I want to find the best way to impute 5 different chips (Omni 1M, Omni 1S, MEGA, Omni 5M, Immunochip) for a GWAS study in African Americans.
There is overlap between the people on each array; meaning some people genotyped on MEGA, for instance, are also genotyped on Omni 1M.
The relative numbers of people are:
Omni 1M - 1200
Omni 1S - 1200
MEGA - 485
5M - 985
Ichip - 1400
I also have CGI whole genome sequencing (38x) on 62 people. These people have genotyping data on one or more platforms, and the sequencing data is high quality, especially for common variants.
The MEGA array in particular is supposed to contain lots of variants found in persons of African Ancestry, and the 5M has about 5M SNPs on it, so fairly good density.
Now with all that as background, my question is: what is the most sensible imputation strategy?
Should I lump everything and impute on the lumped data?

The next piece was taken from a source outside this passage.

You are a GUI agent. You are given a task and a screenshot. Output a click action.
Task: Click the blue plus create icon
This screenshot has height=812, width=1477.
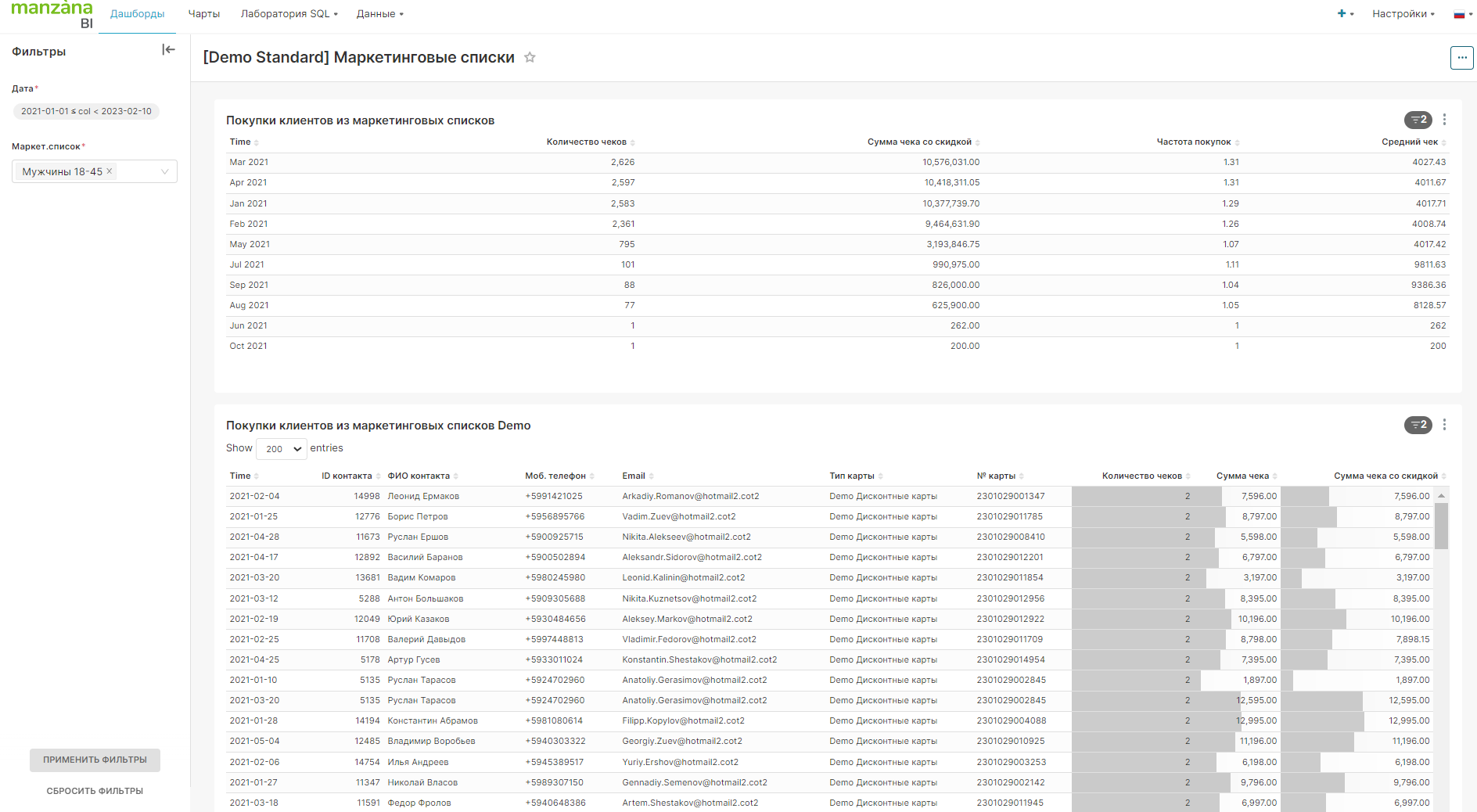pos(1342,14)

Or should I try a more complex approach, and perhaps try to judge imputation accuracy by comparing imputation estimates to markers genotyped on the same sample on a different chip? Is that likely to matter to the final analysis, or is it probably academic? And finally, is there a clearly best program in this day and age? Should I use SHAPEIT2? Genotype Harmonizer seems attractive because it does phasing and strand flipping across chips as well, but is it as good?
With such questions in mind, I would appreciate any advice on a practical imputation strategy for such data.
I am looking at a similar scenario, what course did you find worked best?